Category File Types Examples
Documents PDF, DOC, TXT, RTF Reports, letters, manuals
Images JPG, PNG, GIF, HEIC Photos, screenshots, graphics
Videos MP4, MOV, AVI, MKV Movies, recordings, clips
Audio MP3, WAV, FLAC, M4A Music, podcasts, recordings
Archives ZIP, RAR, 7Z, TAR Compressed files, backups
Code PY, JS, HTML, CSS Programming files, scripts
Spreadsheets XLS, CSV, NUMBERS Data files, reports
Presentations PPT, KEY Slides, presentations

Development

Project Structure

ai-rganize/
├── __init__.py
├── cli.py               # Command-line interface
├── core.py              # Main entry point
├── ai_client.py         # LLM provider clients
├── file_analysis.py     # File content analysis
├── organizer/           # Organization strategies
│   ├── base_organizer.py
│   ├── ai_organizer.py
│   └── rule_based_organizer.py
├── analyzers/           # Content analyzers
│   ├── document_analyzer.py
│   ├── image_analyzer.py
│   ├── video_analyzer.py
│   ├── audio_analyzer.py
│   └── text_analyzer.py
├── permissions/         # Permission handling
├── utils/               # Utilities
└── rate_limiting.py     # Rate limiting and cost tracking

Development & Contributing

Setup for development:

# Clone and setup
git clone https://github.com/adefemi171/ai-rganize.git
cd ai-rganize
uv venv
source .venv/bin/activate  # On macOS/Linux
# or
.venv\Scripts\activate     # On Windows
uv pip install -r requirements.txt
uv pip install -e .

Development commands:

ai-rganize --help               # Test the tool
ai-rganize --dry-run           # Test with dry run
uv sync                          # Install/update dependencies
uv lock --upgrade                # Update lock file

Contributing:

  1. Fork the repository
  2. Create a feature branch
  3. Make your changes
  4. Test: ai-rganize --dry-run
  5. Submit a pull request

Troubleshooting

Permission Issues

# Check permissions
ai-rganize-permissions

# If you get permission errors, try organizing specific directories:
ai-rganize --directory ~/Documents

API Key Issues

# Make sure your API key is set for your chosen provider:
export OPENAI_API_KEY="your_key_here"        # For OpenAI
export ANTHROPIC_API_KEY="your_key_here"     # For Claude
export GEMINI_API_KEY="your_key_here"        # For Gemini
# Or check your .env file

Video/Audio Analysis Issues

# If video/audio analysis fails, check ffmpeg:
ffmpeg -version

# Test with a small file first:
ai-rganize --directory ~/Desktop --ai-limit 1 --dry-run --verbose

Large Files

All files are included for organization and AI analysis regardless of size.

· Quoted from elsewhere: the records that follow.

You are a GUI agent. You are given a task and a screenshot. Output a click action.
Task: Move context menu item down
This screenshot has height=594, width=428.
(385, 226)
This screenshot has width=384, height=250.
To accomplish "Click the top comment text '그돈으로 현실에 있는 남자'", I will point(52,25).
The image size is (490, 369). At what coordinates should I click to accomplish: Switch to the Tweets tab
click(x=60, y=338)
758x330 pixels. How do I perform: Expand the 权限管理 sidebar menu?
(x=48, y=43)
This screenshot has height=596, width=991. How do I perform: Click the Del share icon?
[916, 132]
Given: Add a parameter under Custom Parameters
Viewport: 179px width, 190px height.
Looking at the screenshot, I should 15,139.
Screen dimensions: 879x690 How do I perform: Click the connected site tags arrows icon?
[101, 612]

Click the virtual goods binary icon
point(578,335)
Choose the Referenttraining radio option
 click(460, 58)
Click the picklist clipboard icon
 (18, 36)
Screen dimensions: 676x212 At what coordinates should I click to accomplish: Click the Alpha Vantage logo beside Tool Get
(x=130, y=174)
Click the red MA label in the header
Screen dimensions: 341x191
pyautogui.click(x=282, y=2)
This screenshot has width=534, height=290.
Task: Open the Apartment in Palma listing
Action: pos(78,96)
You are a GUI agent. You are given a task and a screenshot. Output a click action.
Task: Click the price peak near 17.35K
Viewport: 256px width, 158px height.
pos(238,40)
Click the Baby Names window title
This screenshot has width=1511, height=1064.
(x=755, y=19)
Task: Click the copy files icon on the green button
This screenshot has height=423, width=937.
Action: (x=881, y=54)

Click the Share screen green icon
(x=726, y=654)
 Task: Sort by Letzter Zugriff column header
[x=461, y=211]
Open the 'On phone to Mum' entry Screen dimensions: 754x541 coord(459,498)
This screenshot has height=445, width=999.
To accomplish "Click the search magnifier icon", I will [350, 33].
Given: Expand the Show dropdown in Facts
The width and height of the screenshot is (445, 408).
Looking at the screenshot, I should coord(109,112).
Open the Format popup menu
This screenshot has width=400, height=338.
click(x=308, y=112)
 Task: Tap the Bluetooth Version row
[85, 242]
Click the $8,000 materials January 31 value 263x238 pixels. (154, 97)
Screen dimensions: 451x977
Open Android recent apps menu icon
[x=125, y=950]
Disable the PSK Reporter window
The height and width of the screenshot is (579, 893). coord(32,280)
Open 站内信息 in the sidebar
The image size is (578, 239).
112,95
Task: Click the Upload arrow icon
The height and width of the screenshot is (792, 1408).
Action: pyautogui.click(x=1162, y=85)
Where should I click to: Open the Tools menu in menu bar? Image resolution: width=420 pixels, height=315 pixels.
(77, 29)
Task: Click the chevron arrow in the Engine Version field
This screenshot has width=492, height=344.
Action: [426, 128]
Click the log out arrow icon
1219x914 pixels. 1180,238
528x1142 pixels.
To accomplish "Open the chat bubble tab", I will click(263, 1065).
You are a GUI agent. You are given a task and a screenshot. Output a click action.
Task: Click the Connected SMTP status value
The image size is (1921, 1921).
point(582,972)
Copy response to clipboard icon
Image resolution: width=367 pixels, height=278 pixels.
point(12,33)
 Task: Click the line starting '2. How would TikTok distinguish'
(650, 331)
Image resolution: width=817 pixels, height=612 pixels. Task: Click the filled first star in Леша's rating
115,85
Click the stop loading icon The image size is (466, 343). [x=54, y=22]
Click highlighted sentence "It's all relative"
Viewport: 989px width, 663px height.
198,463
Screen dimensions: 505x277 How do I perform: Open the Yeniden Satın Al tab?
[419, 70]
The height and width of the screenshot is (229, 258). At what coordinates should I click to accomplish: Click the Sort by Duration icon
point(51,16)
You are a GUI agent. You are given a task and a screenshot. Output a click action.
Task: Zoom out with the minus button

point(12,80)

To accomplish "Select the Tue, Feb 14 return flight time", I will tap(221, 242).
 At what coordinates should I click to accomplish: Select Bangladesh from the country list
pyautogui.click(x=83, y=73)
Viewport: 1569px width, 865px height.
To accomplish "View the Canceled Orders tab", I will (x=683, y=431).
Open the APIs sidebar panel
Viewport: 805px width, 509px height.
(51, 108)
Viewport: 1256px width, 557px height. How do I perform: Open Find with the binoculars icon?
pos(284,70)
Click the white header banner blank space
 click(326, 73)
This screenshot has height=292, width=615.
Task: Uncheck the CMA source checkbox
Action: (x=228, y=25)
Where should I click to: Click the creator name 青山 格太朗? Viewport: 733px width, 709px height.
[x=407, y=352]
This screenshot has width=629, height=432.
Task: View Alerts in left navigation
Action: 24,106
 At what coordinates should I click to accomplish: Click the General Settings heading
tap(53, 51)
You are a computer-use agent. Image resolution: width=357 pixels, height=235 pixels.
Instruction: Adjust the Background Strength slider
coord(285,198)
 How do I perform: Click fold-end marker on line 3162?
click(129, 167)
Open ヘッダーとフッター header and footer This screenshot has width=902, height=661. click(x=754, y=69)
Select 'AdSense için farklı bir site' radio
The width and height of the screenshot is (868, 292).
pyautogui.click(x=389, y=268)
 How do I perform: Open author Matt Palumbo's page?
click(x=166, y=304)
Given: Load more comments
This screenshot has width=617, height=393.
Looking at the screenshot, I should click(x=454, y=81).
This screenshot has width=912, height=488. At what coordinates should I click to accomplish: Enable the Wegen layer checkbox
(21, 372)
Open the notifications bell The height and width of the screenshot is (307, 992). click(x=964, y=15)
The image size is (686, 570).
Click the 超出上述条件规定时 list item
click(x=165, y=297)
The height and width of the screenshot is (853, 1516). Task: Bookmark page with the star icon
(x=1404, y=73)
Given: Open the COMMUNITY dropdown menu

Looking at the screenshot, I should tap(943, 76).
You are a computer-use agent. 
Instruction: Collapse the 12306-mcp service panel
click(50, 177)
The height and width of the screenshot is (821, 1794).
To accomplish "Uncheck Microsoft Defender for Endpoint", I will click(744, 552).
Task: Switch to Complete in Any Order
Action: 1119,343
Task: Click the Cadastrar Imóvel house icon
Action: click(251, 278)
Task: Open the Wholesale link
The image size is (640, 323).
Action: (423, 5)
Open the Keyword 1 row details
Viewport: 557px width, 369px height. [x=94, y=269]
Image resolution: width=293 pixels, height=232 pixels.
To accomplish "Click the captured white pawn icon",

There are no file size restrictions - all files will receive full AI content analysis. The --max-file-size flag is deprecated and no longer restricts file analysis.

Backup and Recovery

  • Backups are stored in ~/.ai-rganize_backup/
  • Each backup is timestamped
  • Organization logs are stored in ~/.ai-rganize_log.json

License

MIT License - feel free to use and modify!

Contributing

Contributions welcome! Please feel free to submit issues and pull requests.

Disclaimer

This tool moves and organizes your files. Always:

  • Test with --dry-run first
  • Keep backups enabled
  • Review the organization plan before proceeding
  • Use at your own risk

The AI categorization is based on file content analysis and may not be 100% accurate. Always review the results before proceeding with large-scale organization.